Biden lamented how the middle class has been “hollowed out” and how “good-paying manufacturing jobs moved overseas,” and how “once-thriving cities and towns became shadows of what they used to be.” He carefully left out the part that he was either a Senator, a Vice President, or a President while all this was happening.

He mentioned black people three times. I don’t mean he referenced specific black people, because he also did that repeatedly—I mean that he mentioned “black” as a hallowed and inviolable racial special-interest group three times. He mentioned “brown” and “Hispanic” people once each. White people were not mentioned. Not once. I suppose they were implied when he used the term “hate and extremism,” but that’s all the love that Biden gave us.

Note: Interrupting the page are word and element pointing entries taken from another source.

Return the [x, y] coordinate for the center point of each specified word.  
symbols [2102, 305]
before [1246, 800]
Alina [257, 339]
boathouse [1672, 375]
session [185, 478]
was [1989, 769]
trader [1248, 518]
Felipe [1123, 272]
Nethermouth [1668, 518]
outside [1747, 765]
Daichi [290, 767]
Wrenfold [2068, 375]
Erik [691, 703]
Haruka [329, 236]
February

He even took an out-of-character Trumpian “Buy American” and “Made in America” stance. I suspect his handlers told him to give lip service to these concepts as a preemptive move against whatever Republican gets nominated for president in 2024.

He claimed, without a morsel of evidence, that since he took office, he singlehandedly reversed the perception that “China was increasing its power and America was falling in the world.”

He said “we’re taking on powerful interests,” but neglected to mention the Federal Reserve, BlackRock, or the Anti-Defamation League.

He honored his special guests “Maurice and Kandice, an Irishman and a daughter of immigrants from Panama [who] . . . met and fell in love in New York City and got married in the same chapel as Jill and I did.” Why even mention an interracial marriage unless your agenda is explicitly interracial?

He proclaimed, “We are a good people, the only nation in the world built on an idea.” And that’s the problem: Americans are no longer a people. They’re countless different peoples tethered together by the untested idea that this experiment will work, despite the lack of historical precedent of it ever working.

His entire speech was an exercise in futility and impotence. I would have preferred if he’d just walked out to the podium, said, “We’re fucked,” and then walked away. It would have been more honest.

Throughout the speech, he kept returning to the idea that Americans need to “finish the job.”

Sorry, but the job is already finished.

Abe Lincoln famously warned that a house divided against itself cannot stand. But modern America is far more complicated and unmanageable than a house: It’s a giant low-rent chain motel with 300 rooms divided against one another. It’s not a country anymore; it’s an extortion enterprise. The US is basically a corporate entity with taxing power over 330 million people trapped under the same massive surveillance system. It is more fractured in every imaginable cultural way than at any time in history.

As the PBS NewsHour amply demonstrated, modern America’s lifeblood is division. Why even bother calling it a “Union” anymore?